It’s rather startling to watch Robert Stevenson’s British – and decidedly free - adaptation of Henry Rider Haggard’s novel and compare it to American adventure movies taking place in Africa at the same time, and to realize how much more comfortable an entertainment product of the ailing Empire seems with the idea that black people are actually human like everyone else. Sure, the people of colour we get to see in the film are mostly barbarians of of kind or the other, but then, the film never makes any attempt to suggest culture and skin colour have much to do with one another, nor does it seem interested at all in ideas of white superiority, despite various plot developments that would actually make an easy starting point for this sort of (idiotic) argument. The film also feels pleasantly matter-of-fact about one of its main characters being black, treats him like everyone else on screen, and casts him with Paul Robeson, who of course doesn’t do undignified comic relief, or undignified at all.
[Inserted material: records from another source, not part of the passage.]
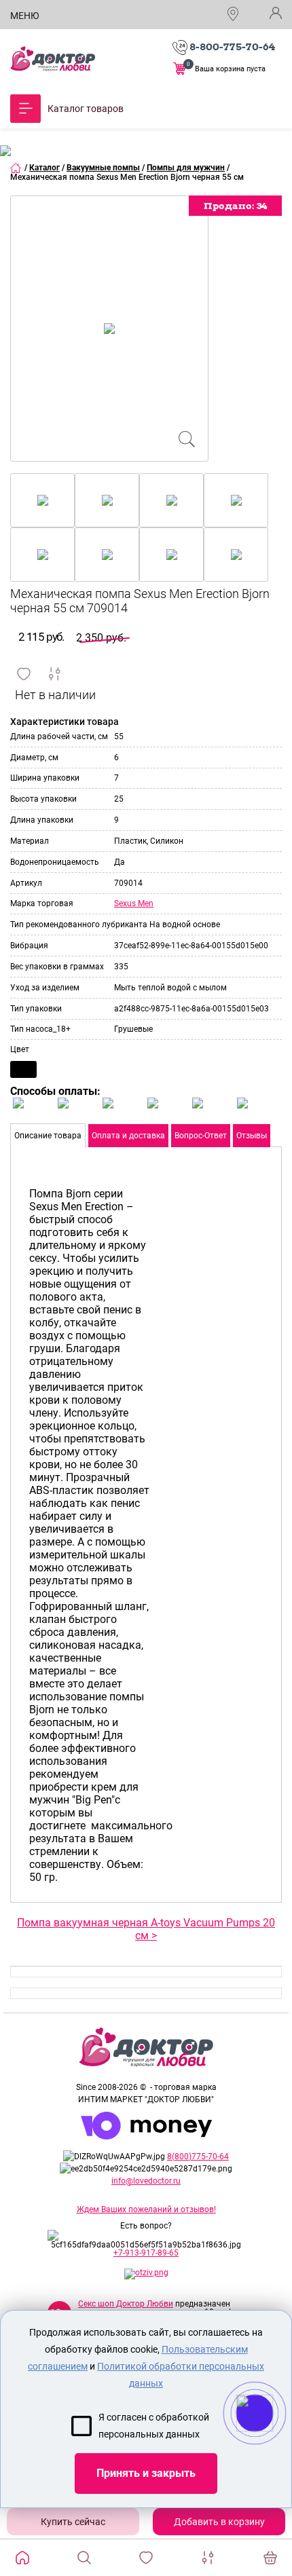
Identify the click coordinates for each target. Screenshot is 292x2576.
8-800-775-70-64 (232, 47)
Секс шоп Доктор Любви (125, 2304)
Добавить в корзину (219, 2521)
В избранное (23, 674)
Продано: (235, 205)
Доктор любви (52, 59)
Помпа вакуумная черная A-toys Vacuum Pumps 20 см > (146, 1929)
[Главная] (16, 167)
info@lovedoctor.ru (146, 2181)
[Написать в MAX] (273, 2440)
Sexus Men (133, 903)
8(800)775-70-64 (198, 2156)
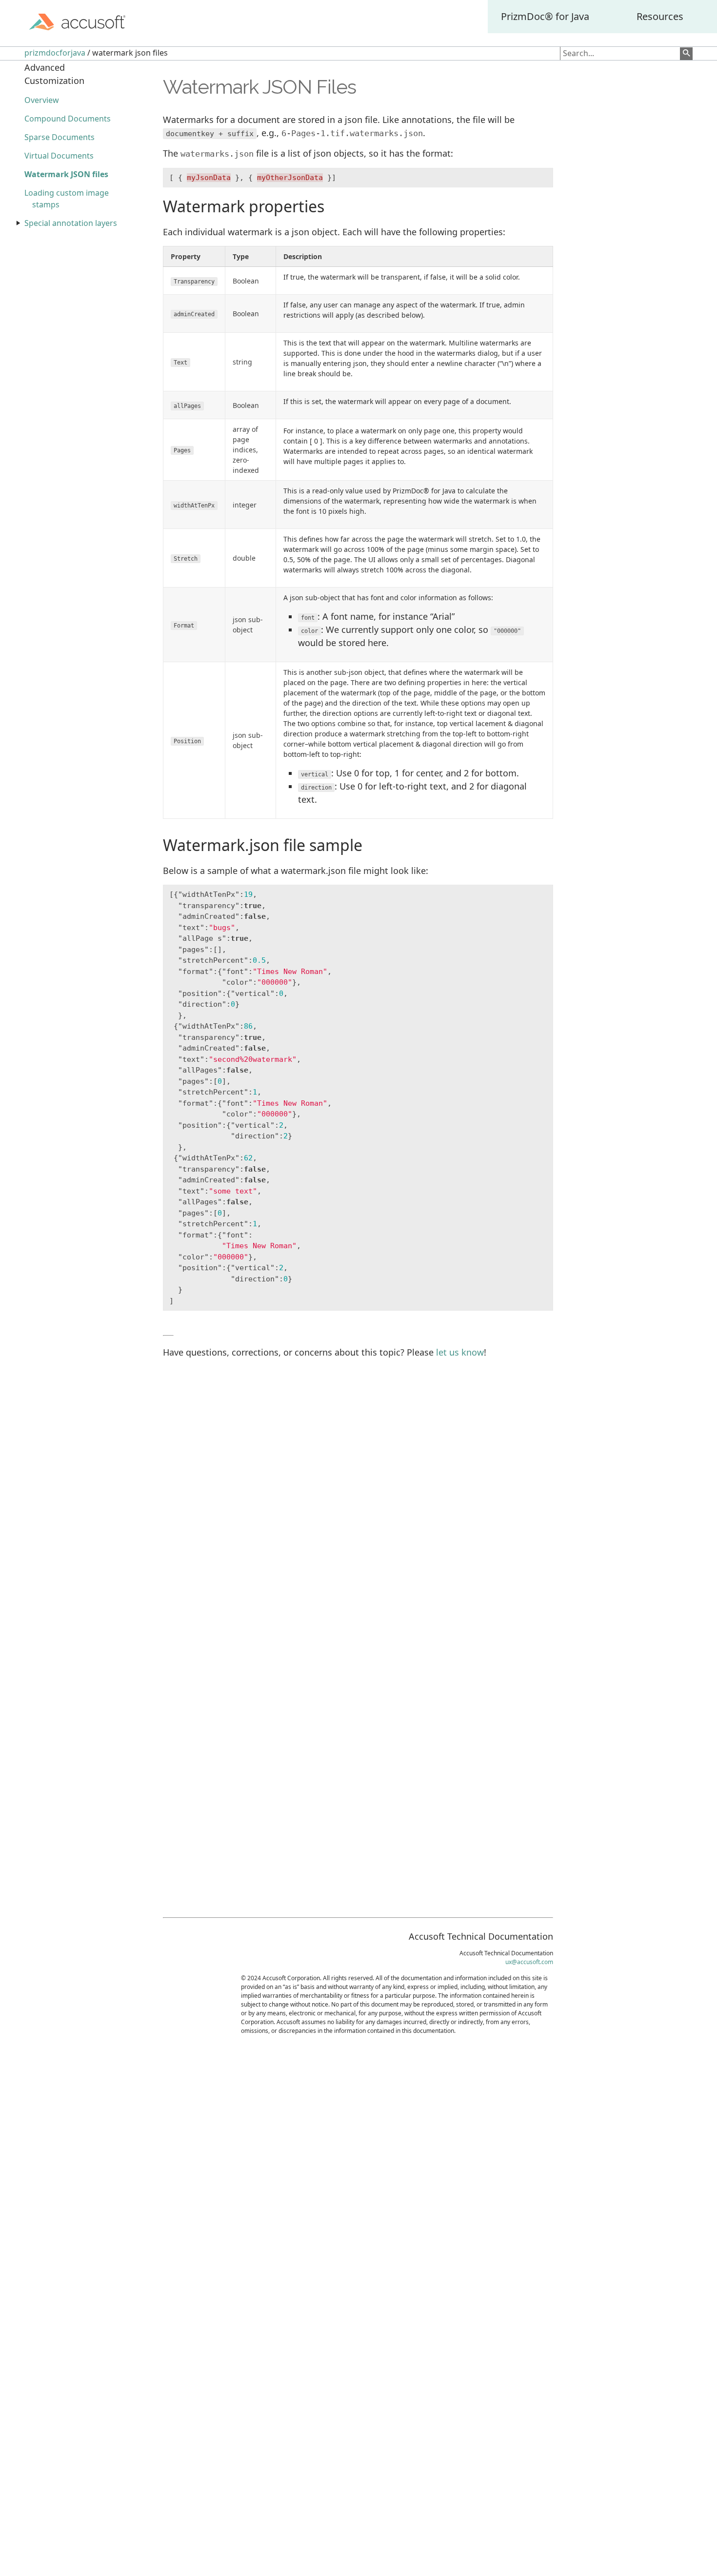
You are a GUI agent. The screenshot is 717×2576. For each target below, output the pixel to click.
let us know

He’s also by far the most sympathetic character in the film, for Cedric Hardwicke’s Allan Quartermain (I never understood the desperate need of filmmakers to add that R to the name, by the way) is a bit of a prick additionally addled with horrifying facial hair, John Loder’s Sir Henry Curtis is your typical romantic lead (which is to say very boring), Roland Young’s Commander John Good a caricature, and Anna Lee’s fake Irishness just horribly annoying.
With Robeson some of what might make the film look quaint to contemporary eyes comes in too, because – not a surprise, given Robeson’s career as a singer – this is a film that never lets an opportunity pass by to have Robeson sing one song or another, never explaining why this African king-in-exile sings the pop version of spirituals, nor a film that ever realizes that, while there’s certainly nothing wrong with the musical numbers, they do mess up the film’s potential for excitement more than once. On the positive side, if you have to have filler in your film, there’s really worse to be found.
However, it’s not as if the film lacks in actual adventure movie excitements. There are sandstorms, a huge battle staged by a second unit in South Africa, and, finally, the rather spectacular end of the titular mine. Note to self: don’t throw rocks into a volcano.